Jeudi, deux systèmes principaux vont dicter le temps en Europe : un anticyclone centré sur l’Angleterre et une dépression sur le sud-est de la Méditerranée (voir Figure 1). La côte croate est prise en étau entre ces deux systèmes et on constate un gradient de pression relativement important qui force un vent de secteur nord-est sur le nord de l’Adriatique : c’est l’origine du Bora. Cette situation conduit également à de la Bise sur le Plateau Suisse et du Mistral dans la vallée du Rhône française. Pour plus d’informations sur ces trois vents qui sont étroitement liés, nous vous proposons la lecture de ce blog de 2023.

Le vent en altitude résulte principalement d’un équilibre entre le gradient de pression et la force de Coriolis (voir vent géostrophique).

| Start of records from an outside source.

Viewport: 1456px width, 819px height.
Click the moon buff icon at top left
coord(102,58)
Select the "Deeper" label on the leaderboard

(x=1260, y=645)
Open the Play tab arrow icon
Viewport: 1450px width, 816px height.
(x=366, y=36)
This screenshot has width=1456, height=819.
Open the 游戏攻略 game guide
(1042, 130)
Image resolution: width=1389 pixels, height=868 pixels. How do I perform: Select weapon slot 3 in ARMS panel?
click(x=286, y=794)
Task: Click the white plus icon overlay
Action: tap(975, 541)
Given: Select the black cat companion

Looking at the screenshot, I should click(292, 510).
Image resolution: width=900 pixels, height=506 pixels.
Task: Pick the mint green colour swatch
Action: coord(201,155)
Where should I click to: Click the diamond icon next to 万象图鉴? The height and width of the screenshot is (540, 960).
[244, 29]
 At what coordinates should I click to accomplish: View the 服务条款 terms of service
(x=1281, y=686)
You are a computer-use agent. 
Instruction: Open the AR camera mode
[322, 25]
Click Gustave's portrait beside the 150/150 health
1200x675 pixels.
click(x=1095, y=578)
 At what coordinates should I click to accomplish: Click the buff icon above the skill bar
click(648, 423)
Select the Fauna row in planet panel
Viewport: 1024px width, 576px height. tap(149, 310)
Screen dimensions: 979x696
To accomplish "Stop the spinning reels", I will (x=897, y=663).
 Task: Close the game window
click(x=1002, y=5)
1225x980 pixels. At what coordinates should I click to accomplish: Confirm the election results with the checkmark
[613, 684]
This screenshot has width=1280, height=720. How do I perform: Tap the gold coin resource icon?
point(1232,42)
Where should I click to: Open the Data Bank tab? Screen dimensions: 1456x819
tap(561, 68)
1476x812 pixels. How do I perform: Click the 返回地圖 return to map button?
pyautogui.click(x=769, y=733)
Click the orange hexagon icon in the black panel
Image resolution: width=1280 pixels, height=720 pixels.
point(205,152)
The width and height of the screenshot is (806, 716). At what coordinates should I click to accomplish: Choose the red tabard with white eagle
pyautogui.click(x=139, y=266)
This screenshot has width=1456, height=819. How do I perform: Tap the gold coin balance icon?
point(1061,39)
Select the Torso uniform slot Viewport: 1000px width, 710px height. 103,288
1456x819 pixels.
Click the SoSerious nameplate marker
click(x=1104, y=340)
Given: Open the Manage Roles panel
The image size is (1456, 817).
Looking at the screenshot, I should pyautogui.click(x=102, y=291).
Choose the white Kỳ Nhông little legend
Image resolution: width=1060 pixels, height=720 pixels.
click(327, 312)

Dès lors, la circulation du vent à une altitude donnée peut être déduite simplement avec une carte de pression ou de hauteur du géopotentiel. Le vent souffle dans le sens horaire autour d’un anticyclone et anti-horaire autour d’une dépression (dans l’hémisphère nord). Il souffle parallèlement aux isobares, comme on peut le constater dans la Figure 1. La force du vent est directement proportionnelle au gradient de pression : plus les lignes sont serrées, plus le vent est fort. A noter que cela est valable pour le vent en air libre, c’est-à-dire sans influence du terrain.
Sur la Figure 2, on voit bien qu’une situation de Bise aura lieu sur le Plateau Suisse, ainsi que du Mistral dans la vallée du Rhône française. On constate également un fort vent du nord-est sur la côte croate qui s’étend à travers l’Adriatique. Les rafales le long de la côte sont prévues bien plus fortes que la Bise et le Mistral. Pourtant, le gradient de pression visible sur la Figure 1 n’est pas significativement plus fort sur la côte croate que sur le Plateau suisse ou la vallée du Rhône. Qu’est-ce qui fait que la Bora est prévue de souffler si fort ? La réponse se trouve dans la topographie des Alpes dinariques et est présentée dans la section suivante.
Les Alpes dinariques, qui s’étendent de la Slovénie à l’Albanie, présentent une pente très forte le long de la côte croate : la Bora est accélérée par gravité et fait donc partie des vents dits catabatiques, comme le Joran. Ce sont des vents dont l’écoulement est principalement le résultat d’une masse d’air refroidie, et donc plus dense, qui s’écoule le long d’une pente. Les habitants du pied du Jura le connaissent bien sous le nom de Joran, par exemple à l’arrière d’un front froid dont l’air s’écoule le long du Jura. La Bora est d’une toute autre ampleur, de par la configuration des Alpes dinariques et le potentiel d’air froid continental en provenance d’Europe de l’est.
L’animation de la Figure 3 montre la prévision du vent sur le nord de l’Adriatique pour jeudi. On distingue bien les fortes rafales de plus de 100 km/h le long de la pente jusque sur la côte. On remarque également la présence de quatre jets qui s’étendent à travers l’Adriatique : ce sont des zones de forts vents qui sont canalisés par le relief côtier. Entre ces jets, on voit que le vent est bien plus faible. Cela rend la navigation potentiellement dangereuse en situation de Bora, car on peut subitement passer d’une zone calme à une zone de tempête. Ces quatre jets prennent le nom de leur origine sur la côte et se nomment du nord au sud : jet de Trieste, de Senj, de Karlobag et de Drage.
Les rafales prévues jeudi dépassent localement les 100 km/h, mais dans des cas plus extrêmes, en particulier en hiver, la Bora peut souffler jusqu’à 180 km/h.

Pour conclure ce blog, nous vous rassurons que la Bise ne soufflera pas autant fort que la Bora et que nous nous attendons à des rafales maximales jeudi de l’ordre de 40 à 55 km/h.